A Reforma Tributária trouxe inúmeras novidades ao sistema tributário brasileiro. Entre elas, uma das mais comentadas é a criação do Imposto Seletivo (IS), conhecido popularmente como "imposto do pecado".
Sua finalidade, nos termos constitucionais e legais, consistiria em desestimular a produção, a comercialização e o consumo de bens e serviços considerados prejudiciais à saúde ou ao meio ambiente, de modo que, mais do que arrecadar, o novo tributo buscaria influenciar comportamentos.
Essa característica não é propriamente inédita. Há décadas o sistema tributário brasileiro convive com mecanismos de extrafiscalidade. A seletividade do IPI em razão da essencialidade dos produtos, a tributação mais gravosa sobre cigarros e bebidas alcoólicas, a CIDE-Combustíveis, o IOF com função regulatória sobre o crédito e o câmbio, além de diversos incentivos fiscais voltados ao desenvolvimento regional ou à proteção ambiental, demonstram que a tributação sempre foi utilizada, em alguma medida, como instrumento de intervenção estatal.
O que parece novo é a posição ocupada pelo Imposto Seletivo dentro desse contexto.
Pela primeira vez, a Constituição passa a prever um tributo cuja razão de existir estaria ligada à indução de comportamentos, tendo como fundamento a proteção da saúde e do meio ambiente — o que sugere, em alguma medida, uma resposta estatal de caráter oneroso em relação a condutas que possam ser consideradas nocivas aos fatores saúde e meio ambiente. Em outros termos, a função regulatória deixaria de ser um aspecto acessório de determinados tributos e passaria a ocupar posição de destaque na própria arquitetura do sistema tributário.
Esse cenário suscita uma reflexão que vai além da regulamentação do Imposto Seletivo.

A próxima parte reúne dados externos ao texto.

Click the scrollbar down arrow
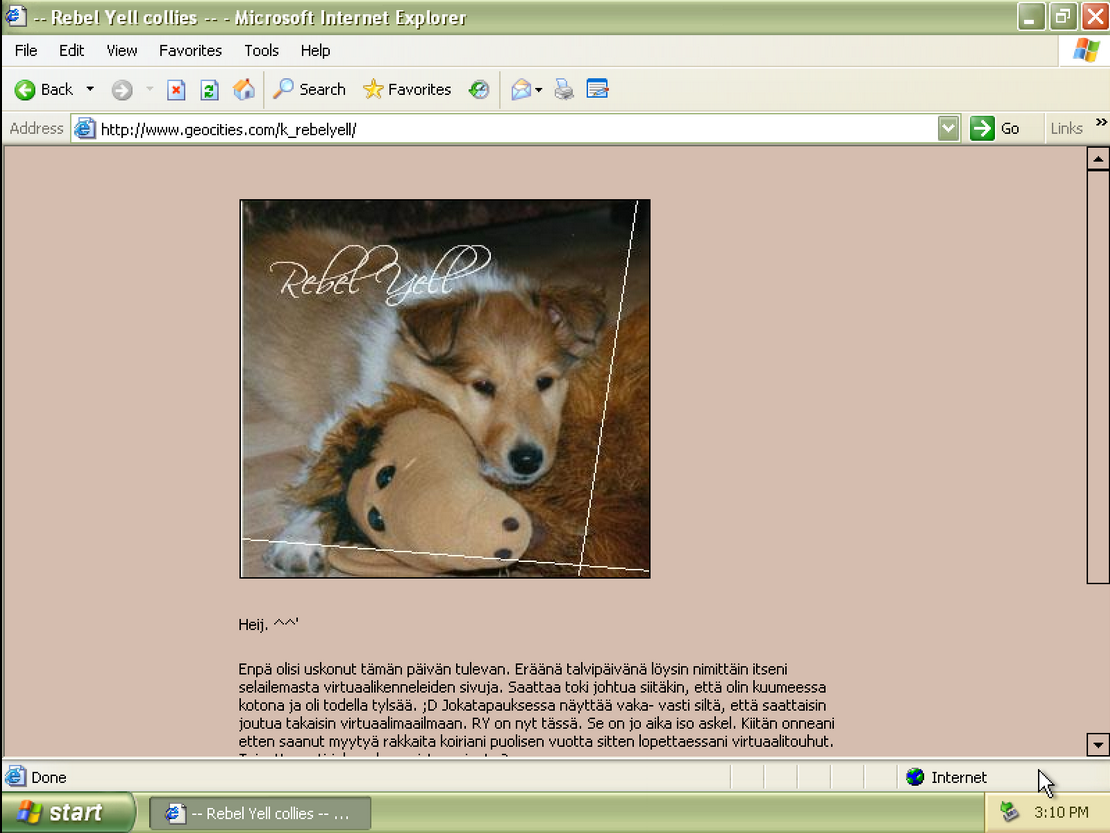Image resolution: width=1110 pixels, height=833 pixels. point(1098,744)
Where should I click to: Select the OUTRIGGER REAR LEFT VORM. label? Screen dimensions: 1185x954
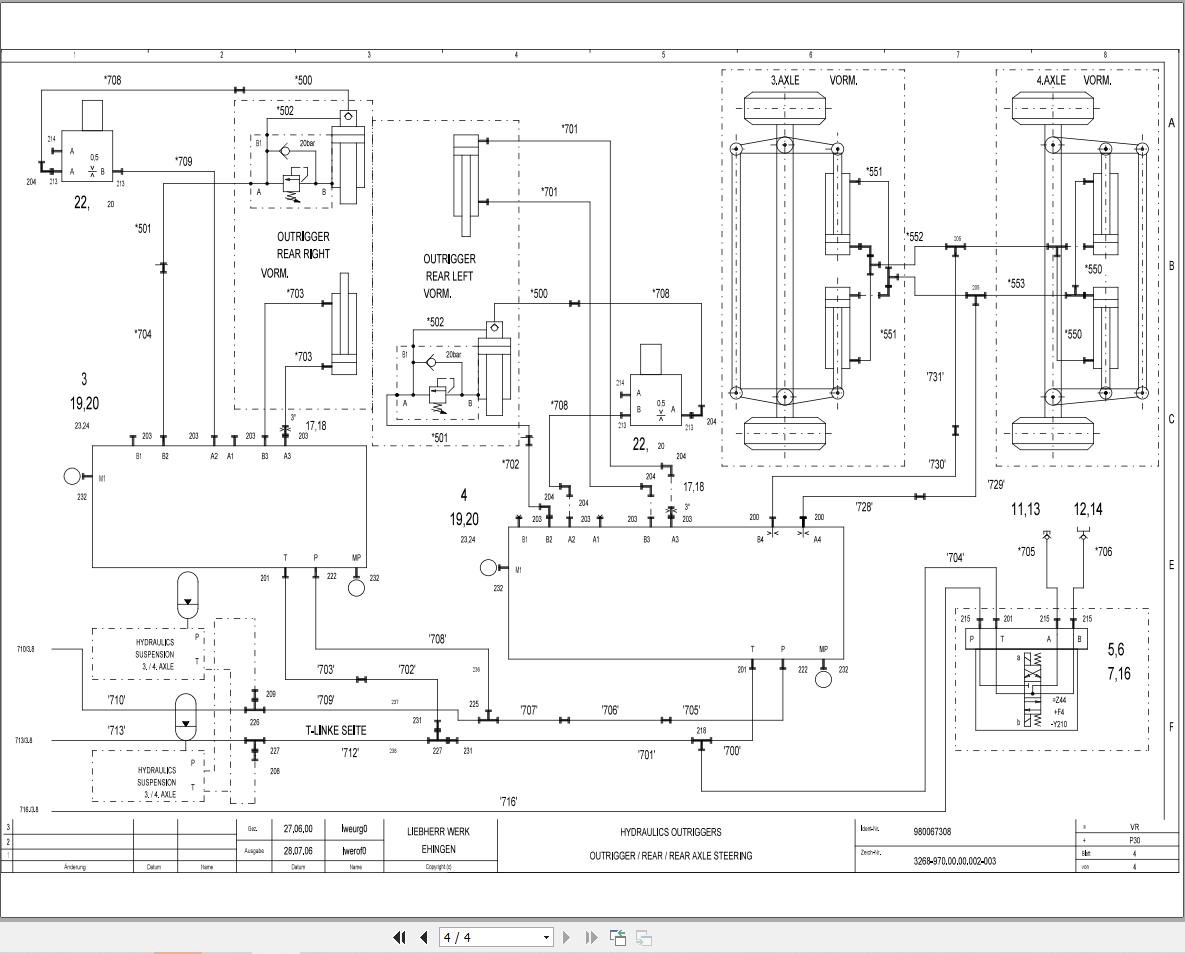tap(447, 273)
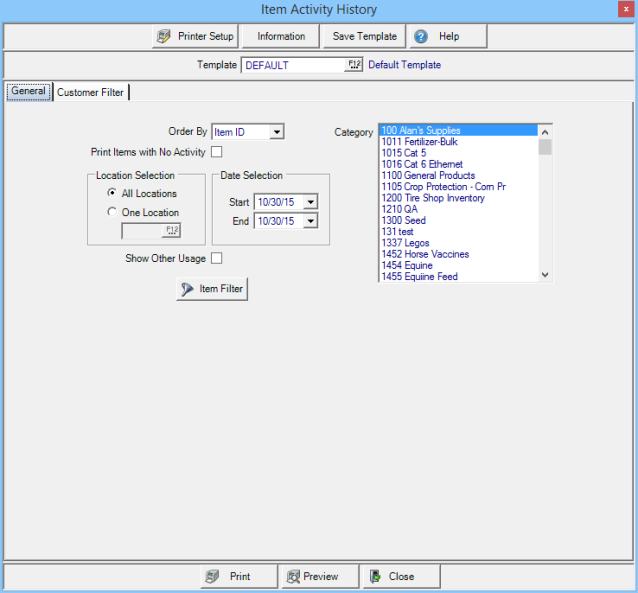Open Help via question mark icon
This screenshot has height=593, width=638.
pyautogui.click(x=421, y=36)
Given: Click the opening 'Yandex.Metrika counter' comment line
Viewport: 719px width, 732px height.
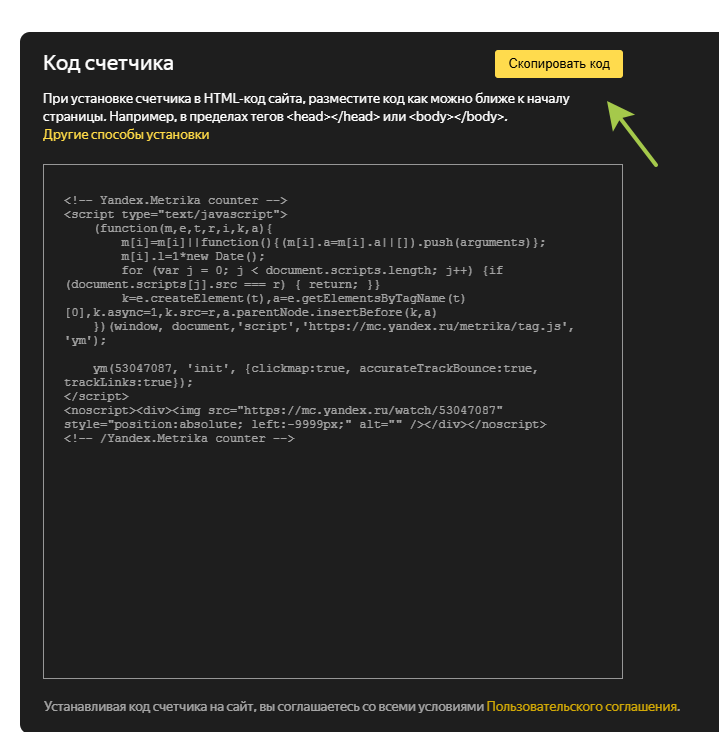Looking at the screenshot, I should (176, 200).
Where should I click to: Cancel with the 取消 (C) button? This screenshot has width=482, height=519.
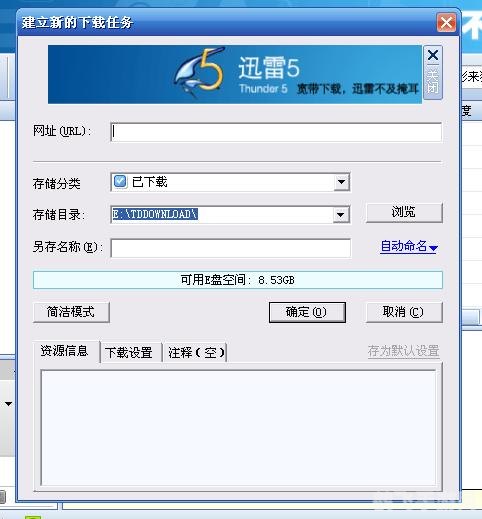(x=404, y=312)
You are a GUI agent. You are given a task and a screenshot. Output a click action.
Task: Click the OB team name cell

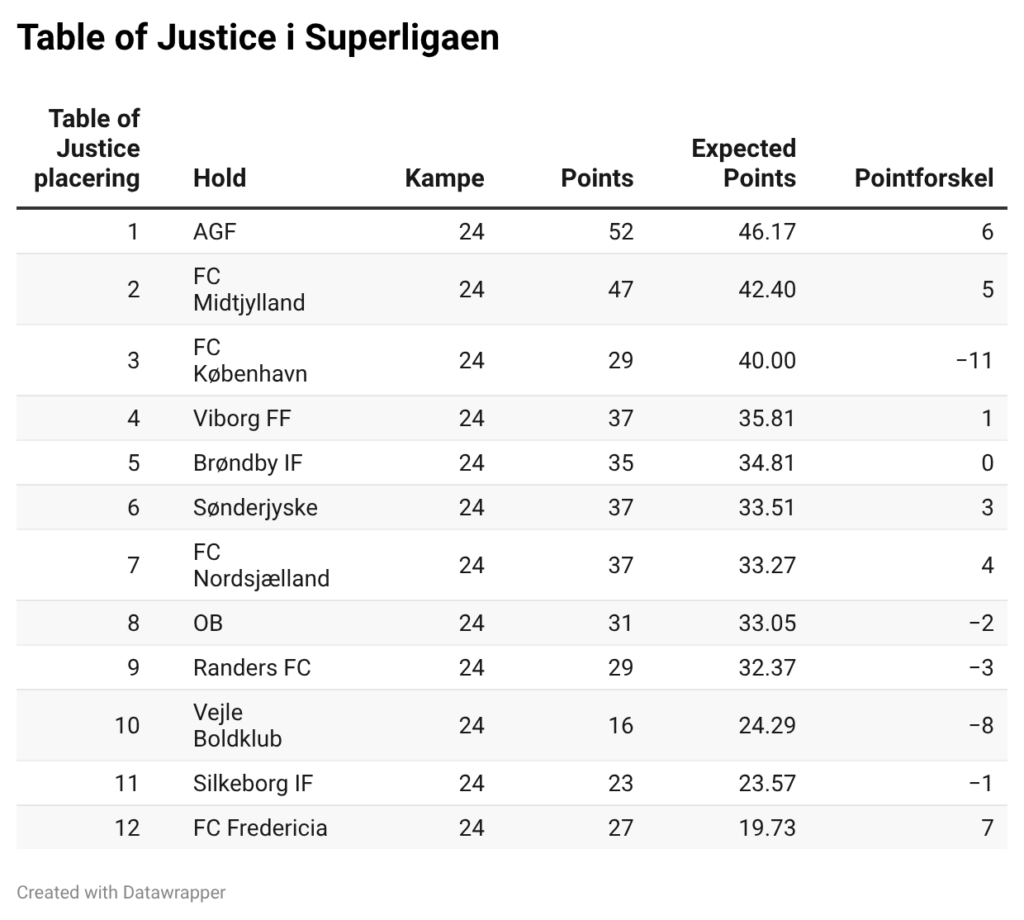coord(208,623)
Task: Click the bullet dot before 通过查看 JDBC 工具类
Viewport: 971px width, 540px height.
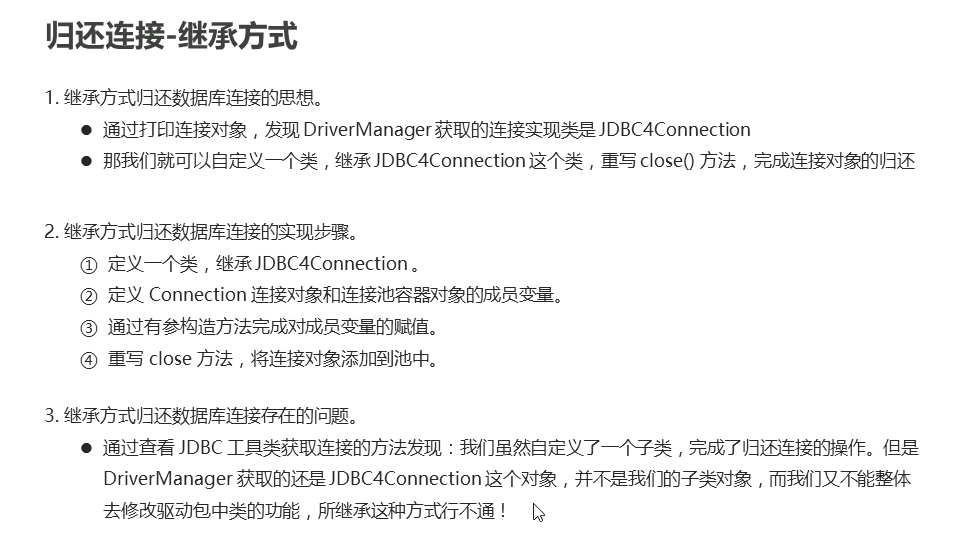Action: (x=87, y=448)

O conceito jurídico extraído do artigo 3º do Código Tributário Nacional elaborado nos idos de 1966, em contexto histórico bastante diferente do atual, define tributo como toda prestação pecuniária compulsória, em moeda ou cujo valor nela se possa exprimir, que não constitua sanção de ato ilícito, instituída em lei e cobrada mediante atividade administrativa plenamente vinculada.
É certo, contudo, que desde então o Estado ampliou significativamente o uso da tributação como instrumento de implementação de políticas públicas em diversas áreas, entre as quais, ambiental, sanitária, econômica ou social.
Diante dessa evolução, seria legítimo perguntar: o conceito clássico de tributo continuaria suficiente para explicar a tributação contemporânea, especialmente quando o Imposto Seletivo parece reforçar a ideia de que os tributos podem assumir um caráter punitivo, em aparente tensão com o conceito previsto no Código Tributário Nacional?
A resposta não é simples — e talvez ainda seja cedo para afirmá-la. Afinal, a própria extrafiscalidade sempre foi reconhecida pela doutrina sem que isso implicasse a superação do conceito legal de tributo.
Entretanto, a consolidação da tributação regulatória no ordenamento brasileiro, simbolizada pelo Imposto Seletivo, parece indicar que o debate merece ser fortalecido.
Talvez o verdadeiro impacto da Reforma Tributária não esteja apenas na criação de um novo imposto, mas na oportunidade de revisitar uma das categorias mais fundamentais do Direito Tributário.
Mais do que discutir como será cobrado o Imposto Seletivo, talvez seja o momento de refletir sobre questão anterior: o conceito de tributo construído no século passado continua apto a explicar os desafios tributários do século XXI?
Essa não é uma conclusão: é um convite ao debate. E, diante das profundas transformações pelas quais passa o sistema tributário brasileiro, talvez seja justamente o aprofundamento desse debate que esteja faltando.